■ Task directions
In the forum thread about making a living cutting wood, which type of cabinetmaking does Loren call probably the most straightforward way to make good money?

─── Given passage

# Keys to living off wood



## rhett (May 11, 2008)

Curious what others might say are some keys to making a living cutting wood. I've made a meager, yet satisfying, career of it. As I see it, it has more to do with work habits and efficency than actual woodworking skill. Woodshops are a glaring example of time = money.


----------



## Loren (May 30, 2008)

32mm cabinetmaking is probably the most straightforward
way to make good money. Requires some costly 
specialized equipment to do it fast.

In terms of more interesting wood products… I think
it prudent to invest time in creating original designs that 
sell well. If the designs sell, you can tool up for efficient
production, focus on selling more and outsource 
the overflow production or hire more labor.

Learning about "lean manufacturing" is a good thing
for a pro looking to streamline in order to make more
money.


----------



## firefighterontheside (Apr 26, 2013)

For me it would be a big risk to quit the fire department and try to make my living at this. So I think you have to bE willing to take some risks. My job provides our insurance, as my wife is self employed. To make a living at this I would have to make a lot more per hour than I do now, so definitely efficiency is important. I see this maybe as my early retirement future.


----------



## MNgary (Oct 13, 2011)

First is, to me, design. If it's not what the marketplace desires it won't sell. Or, if it's just another copycat item there's no incentive for the buyer to purchase.

Next is Marketing. One may make the finest product, use the best materials, have the greatest customer relations, and always deliver on time; but if no one knows . . .


----------



## shelly_b (Aug 8, 2012)

Very good question…I've always thought cabinet making would be the way to go, which is why my goal is to start a cabinet shop. Unless you can become a very well known high end furniture maker where people pay crazy amounts of money for your furniture, then it's hard to make enough for all the hours put into furnituremaking. I'm interested in seeing what others have to say…


----------



## rhett (May 11, 2008)

──────
─── Entries provided

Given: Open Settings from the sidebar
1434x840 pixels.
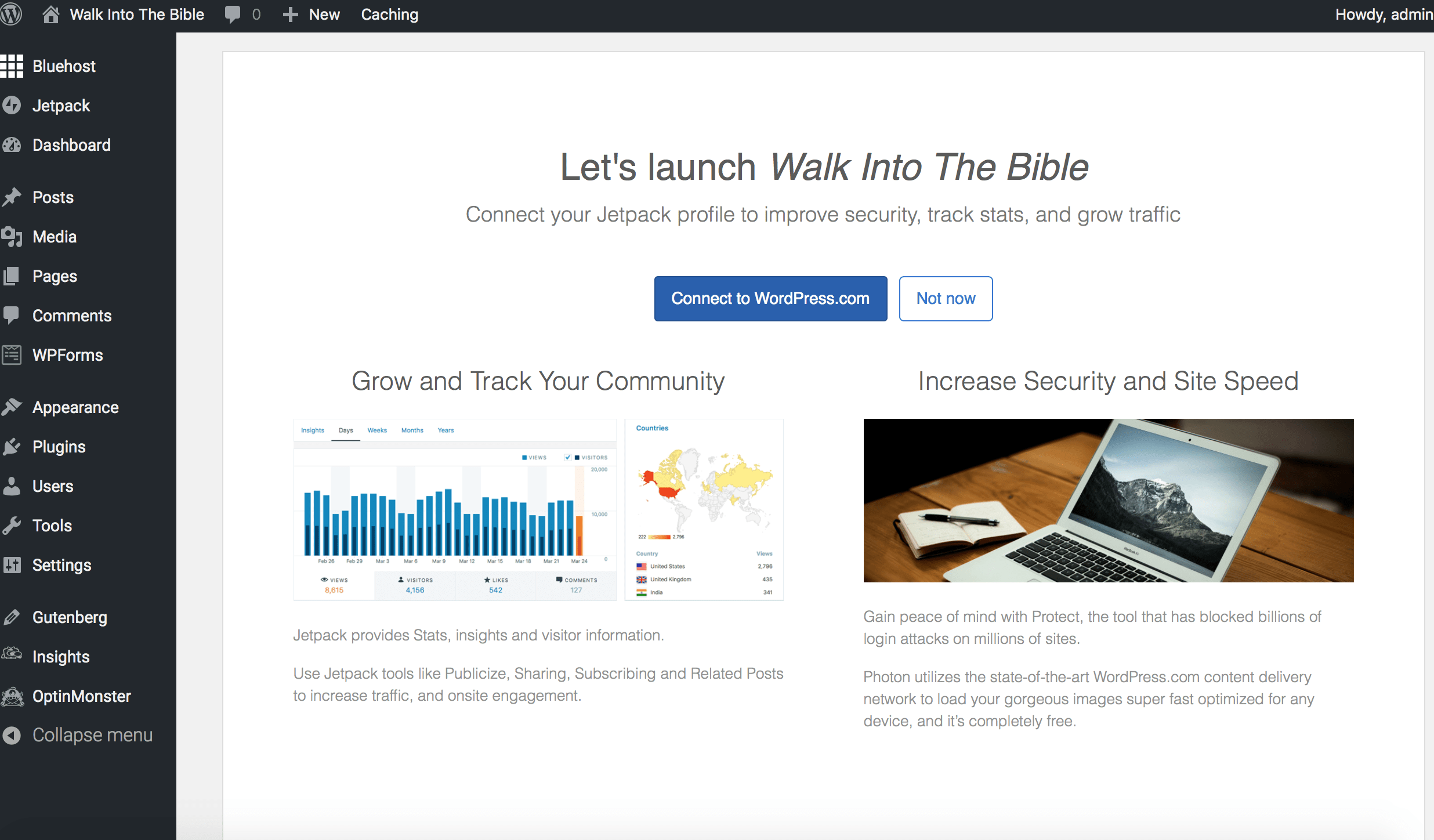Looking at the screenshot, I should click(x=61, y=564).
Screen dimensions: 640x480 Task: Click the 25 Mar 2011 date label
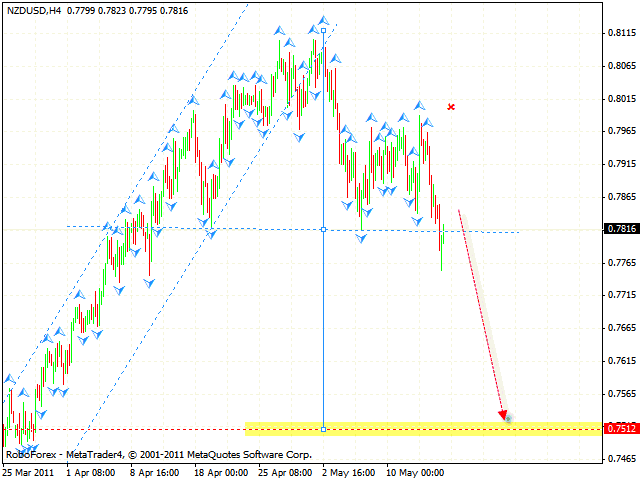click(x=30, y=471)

──────

■ Exercise solution
32mm cabinetmaking.